There are many stages in the life cycle of a food product as it passes through a typical supply chain, shown in a very basic diagram below.

There are many intermediate steps in between each stage and there are many sub-stages within each stage as well. For example, agricultural production of wheat would require preparation and planting of the crop seeds, irrigation and maintenance of the crops. Between agricultural production and post-harvest is the process of harvesting the crop. Similarly, post-harvest itself involves handling and storage.

As intuition may reveal, food waste (or loss) can occur at each stage of the life cycle. Food is considered ‘lost’ during the first three to four stages of the cycle while it is considered ‘wasted’ in the final two stages. Fruit that falls off a conveyor belt in a processing plant will be considered ‘food loss’ while an opened tin of processed fruit that is thrown away in the household will be considered ‘food waste’. Whatever terminology is taken, the result remains the same: there is some environmental implication to this loss or wastage and the more stages that the food passes through the more the environmental impact (or carbon footprint) is associated with it. There is a certain amount of food that is lost / wasted at each stage while there is a certain environmental impact of the process during that particular stage as well. This is shown in the following figure with an estimation of global contribution of each stage of the food supply chain to food wastage and carbon footprint [3].

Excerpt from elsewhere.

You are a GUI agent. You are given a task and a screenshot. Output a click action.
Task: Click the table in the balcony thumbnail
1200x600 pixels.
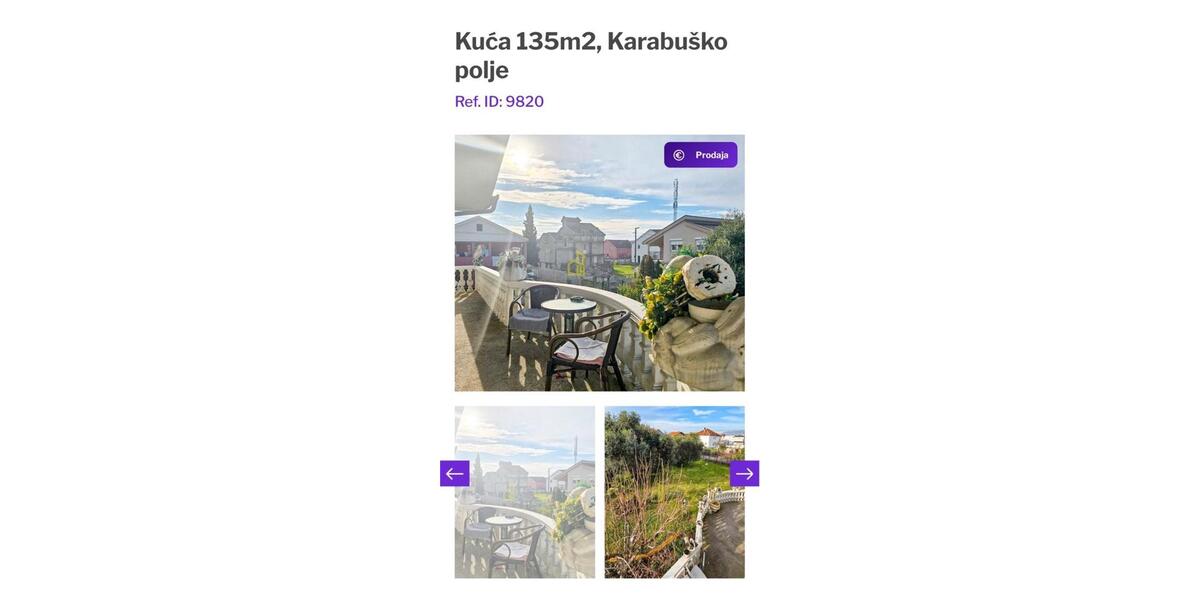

Even though there is about 22% of food wastage occurring at the consumption stage, the carbon footprint of this stage is very high (almost 37% of the carbon footprint of the total supply chain). This is expected the carbon footprint of any food at the consumption stage is the sum of the carbon footprint occurring at every stage before consumption as well as während consumption and even after consumption.

Different types of food have different intensities of carbon footprint associated with them as well. This depends on the life cycle of the food the entire process of growing, harvesting, processing and packaging varies according to the type of food and therefore different food products have different amounts of environmental impact associated with them. The following figure shows the global aggregate contribution of different commodities towards carbon footprint and food wastage (within their life cycle).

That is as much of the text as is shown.